Tom Petty and the Heartbreakers celebrate 40 years of rock god status

Tom Petty and the Heartbreakers @ Rogers Arena 17/8/17

Photo by Ryan Johnson
Photo by Ryan Johnson

40 years in the music business is impressive on its own—but 40 years of both critical and commercial success and some truly diehard fans are what gives a band like Tom Petty and the Heartbreakers the ability to still pack an arena and have every last fan on their feet singing along. The iconic rock group and its enthusiastic, fun-lovin’ leader played Vancouver’s Rogers Arena on Thursday (Aug 17), and rock and roll is definitely still alive.

The 40th Anniversary tour stop had Petty simply stepping onto the stage and receiving an exuberant standing ovation before launching into “Rockin’ Around (With You)”—“the first track from the first album we ever made!”, said Petty with obvious pride and nostalgia. The group has enjoyed near constant success since that first album; for the original members, their humble beginnings in Gainesville, Florida, working the high school dance and club scene would paint an early picture of their drive and power over an audience. Vintage footage of the band that played sporadically throughout the show did not give the impression of the band dwelling on the past, but rather celebrating the journey since first breaking into that 1970s LA music scene. An old Whisky A Go Go promotional poster of the band was especially poignant, taking the audience momentarily back to a time where the LA club was a career starter for acts like Tom Petty and his contemporaries.

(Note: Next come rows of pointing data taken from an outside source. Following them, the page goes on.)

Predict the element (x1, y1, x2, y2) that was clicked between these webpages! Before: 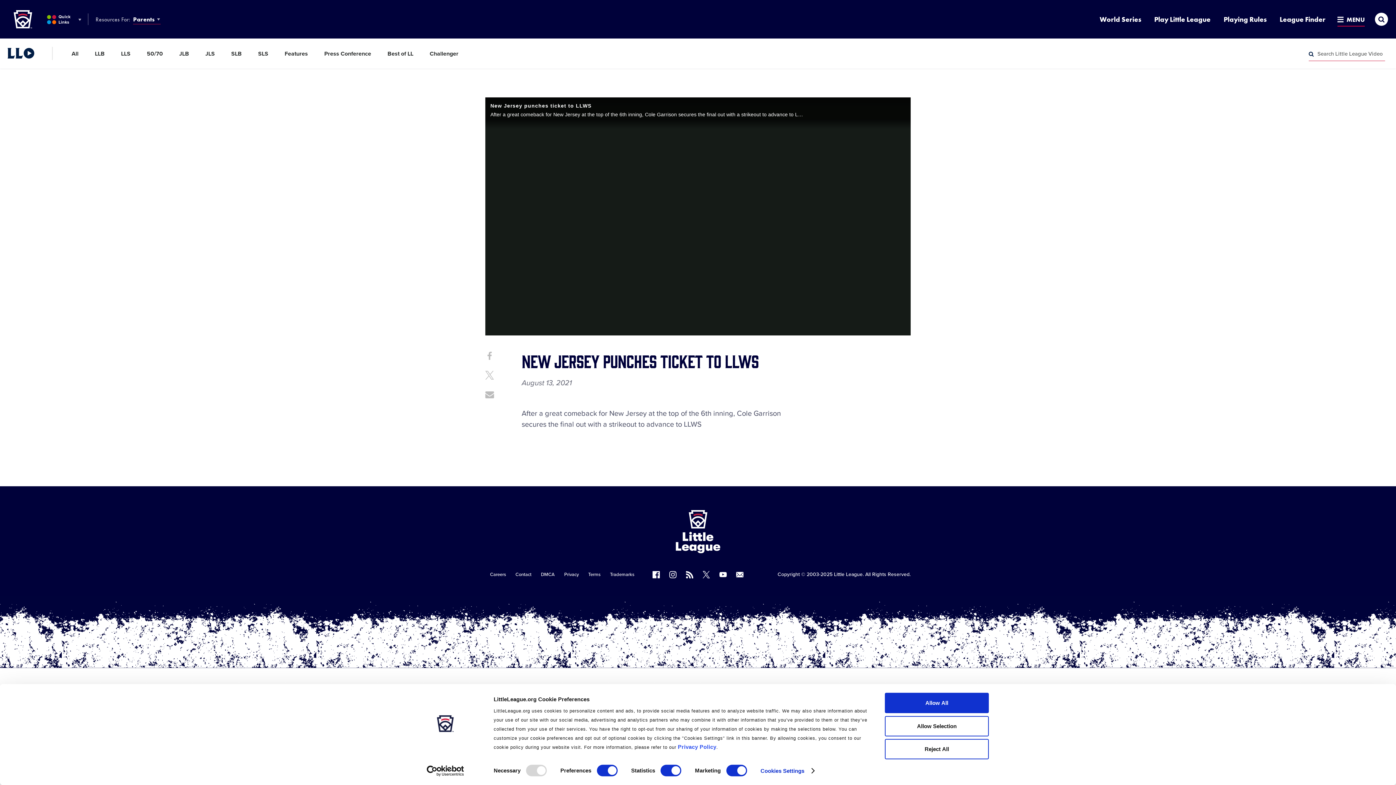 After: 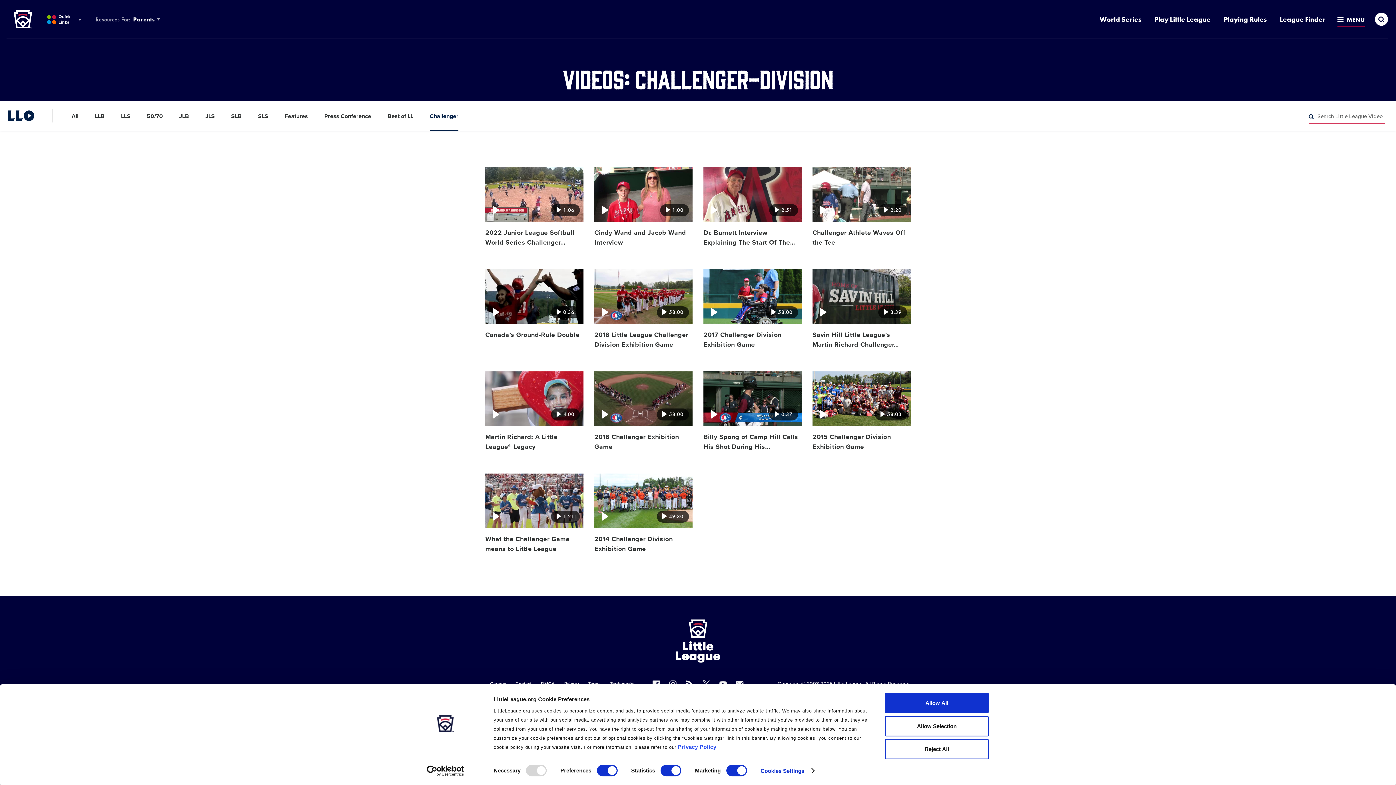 Action: label: Challenger bbox: (429, 38, 458, 68)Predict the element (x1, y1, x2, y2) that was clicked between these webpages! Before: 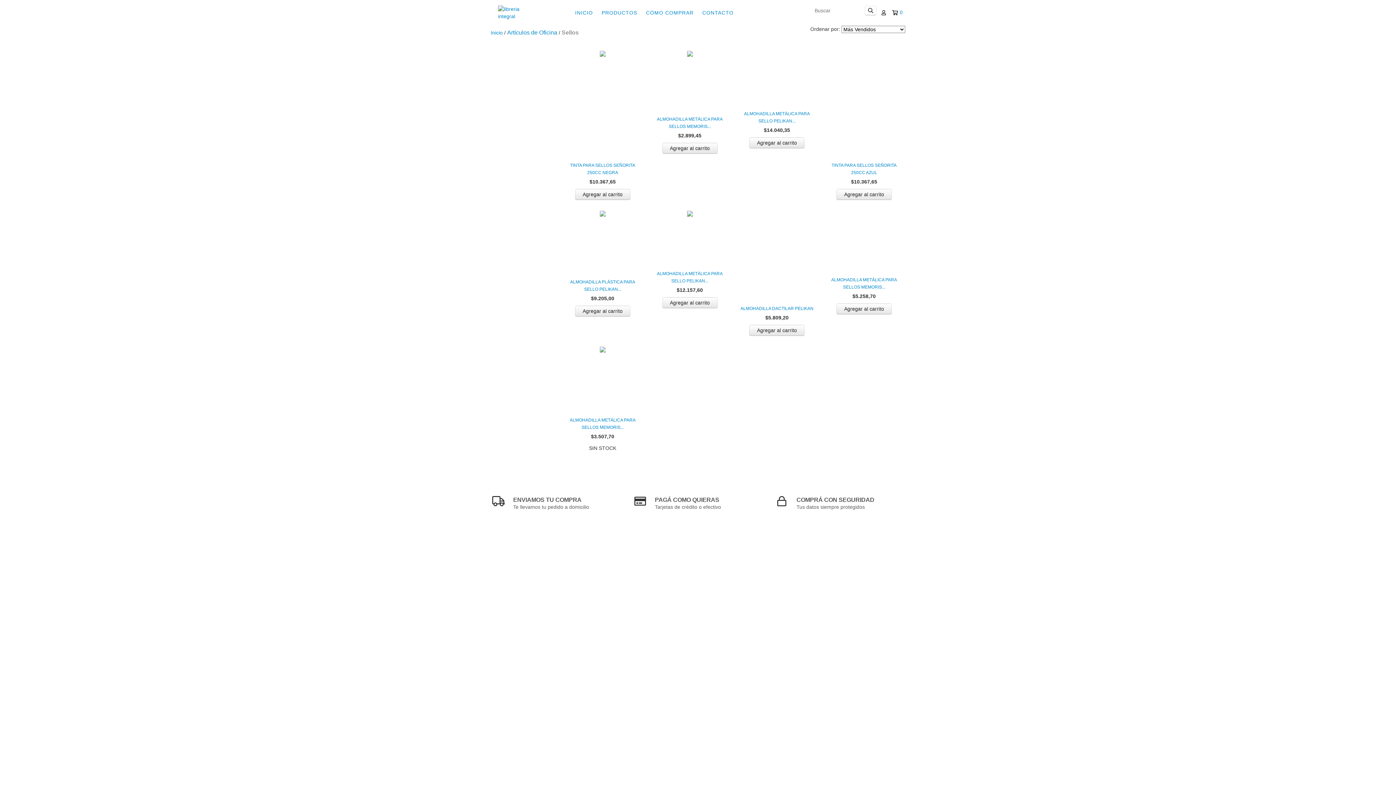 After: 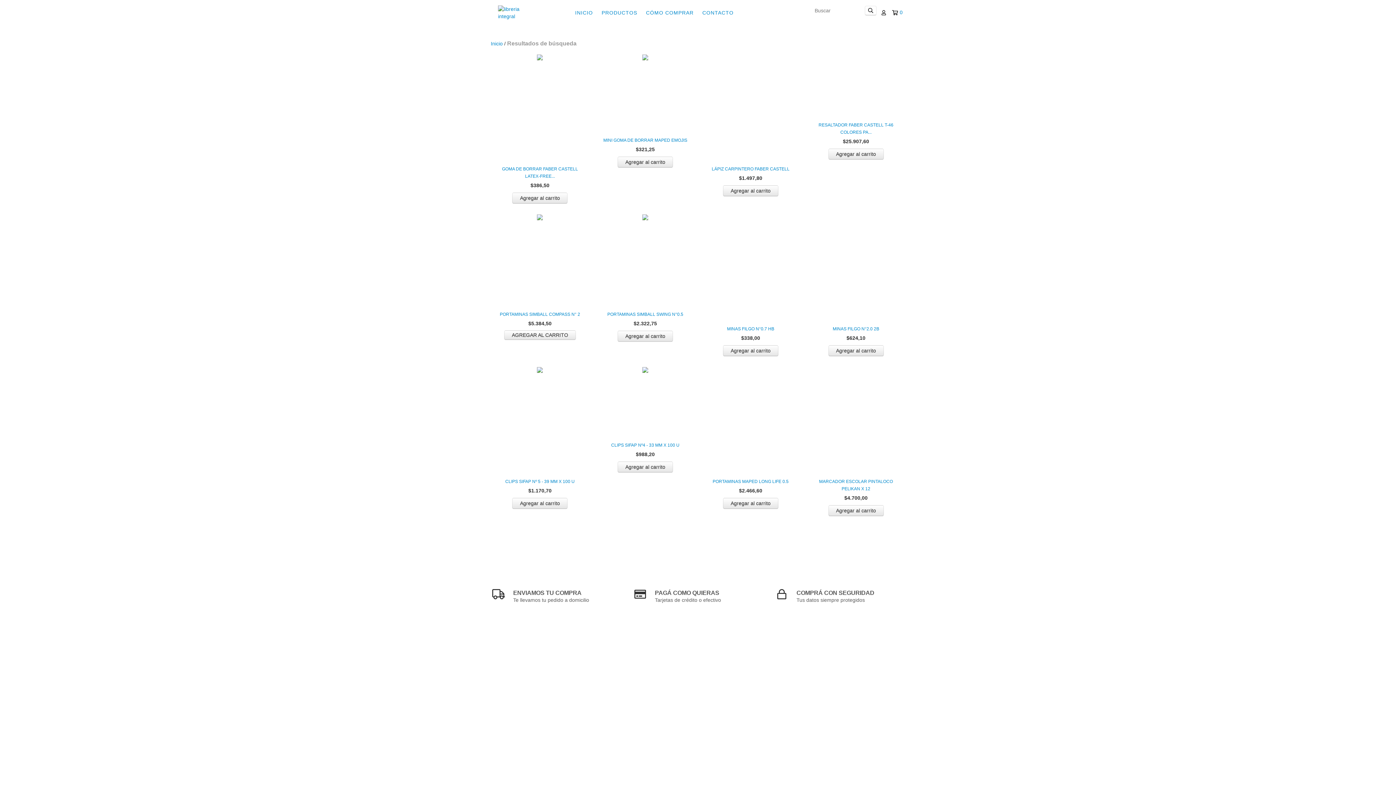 Action: label: Buscar bbox: (865, 5, 876, 15)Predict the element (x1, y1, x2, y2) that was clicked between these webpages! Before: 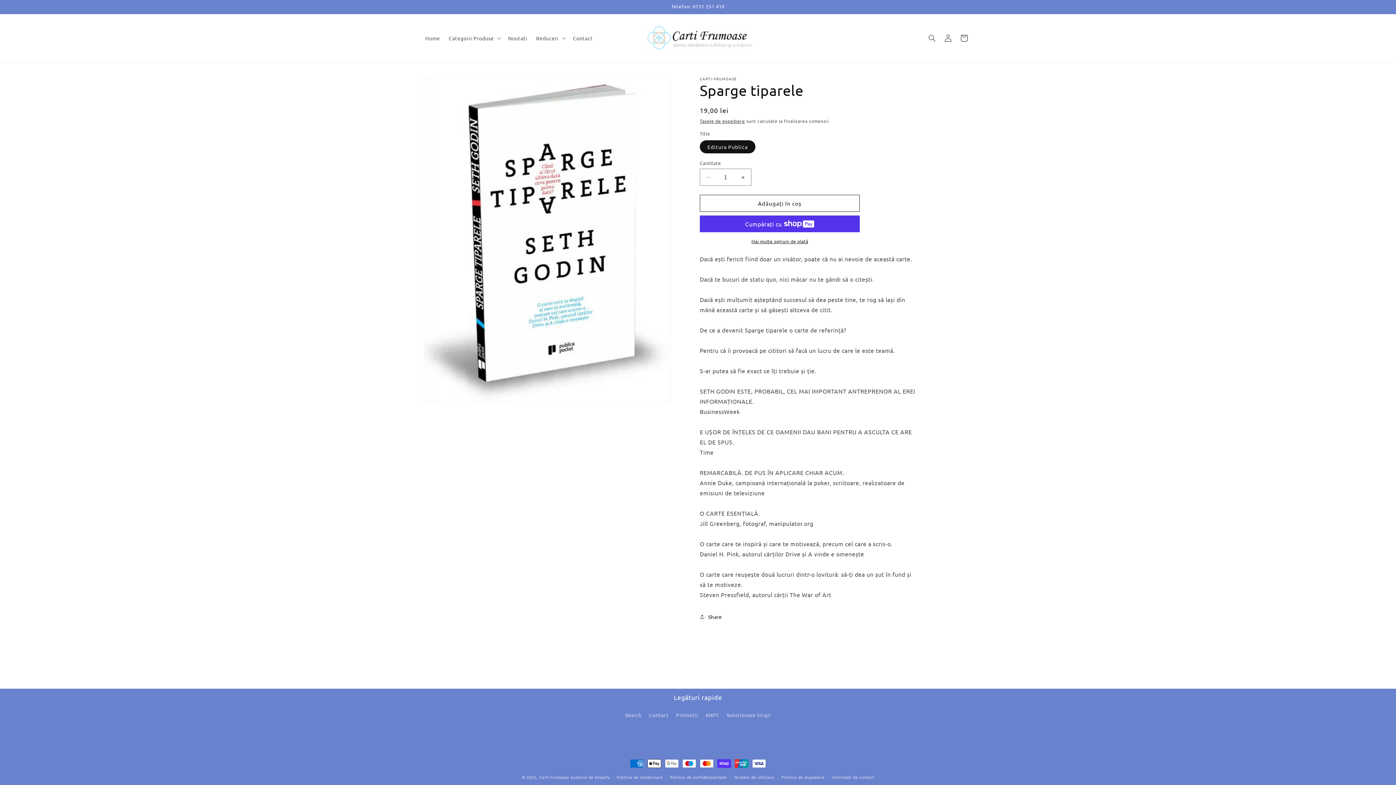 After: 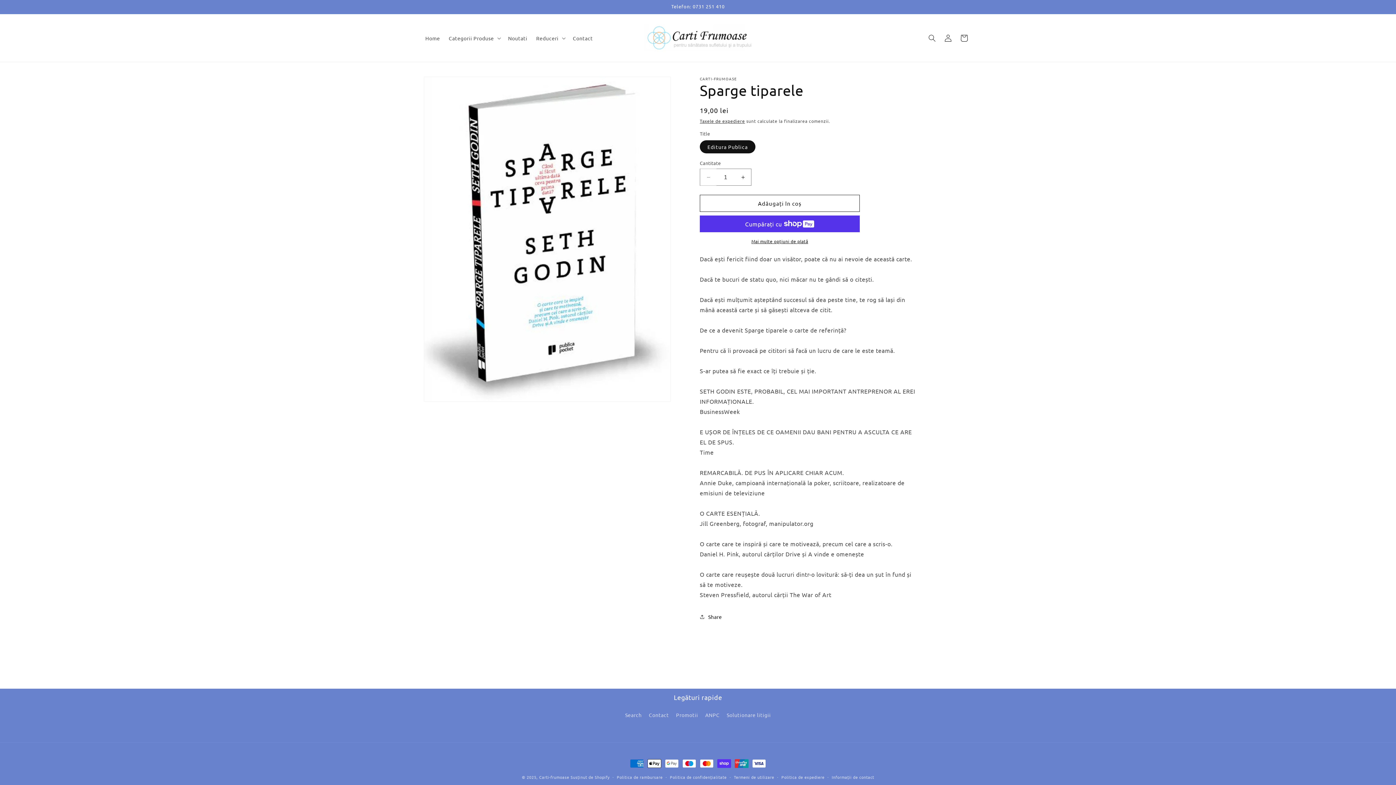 Action: bbox: (700, 168, 716, 185) label: Reduceți cantitatea pentru Sparge tiparele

“May Jane’s Last Dance” and “You Don’t Know How It Feels” held that classic Petty and lead guitarist Mike Campbell spitfire. The latter was in excellence form, giving off an aura of rock genius with a southern droopy hat, sunglasses and floral vest/black shirt getup. Oh and…of course…some truly stellar guitar playing. It’s easy to see how Petty and co. were stunned by the then young guitarist and his barn on-the-fly playing of “Johnny B Goode” all those years ago. “I looked over and said, ‘you’re gonna be in my band forever’”, said Petty about first meeting Campbell.

Tom Petty and The Heartbreakers
Photo by Ryan Johnson

Petty, meanwhile, was an absolute joy to watch. Not only did he look cool with shades, that signature long hair and suede boots, but he was funny and completely on point vocally. True to his nature, Petty’s speaking voice sounded like it has been incubated in hippie rock world all these years. His status as a near perfect rock songwriter is never more evident than when he is witnessed in person—song after song is riddled with hooks and lyrics that could not be anything but classic rock gold. The guy just makes hits. From the fairly recent “Forgotten Man” to beauties like “Don’t Come Around Here No More”, “Refugee” and “Runnin’ Down a Dream”, the group proved that they are as tight as ever and can more than give these stellar tracks the performance they deserve.

Benmont Tench was absolutely on fire at the keyboards, wearing a too-cool white wide-brimmed hat and exuding energy. It’s a beautiful thing seeing the founding Heartbreakers members showing audience how it’s done. “Free Fallin’” was, of course, a beautiful sing-a-long point in the evening. Petty showed obvious pride in his songs and his band—“This is the story of Johnny Rebel and his adventures in the great wide open”, said Petty, introducing “Into the Great Wide Open”. Back-up singers English duo The Webb Sisters left much to be desired, delivering fine vocals but providing underwhelming energy and a sense of displacement. Still, Petty danced with them and got the singers moving on more than one occasion. It’s a funny thing when the band that has been around for 40 years has five times the energy of two young blonde songstresses.

Petty and the Heartbreakers took their sweet time coming back onstage for their encore, letting the crowd applaud and scream their name for longer than we usually see at Rogers. Not one to disappoint, Petty flew into the absolutely phenomenal “You Wreck Me” and “American Girl”. The former featured a piano/guitar battle between Campbell and Tench, and the latter proved for the last time that evening that this group is a fine-tuned hit-making machine. And Vancouver was very, very impressed.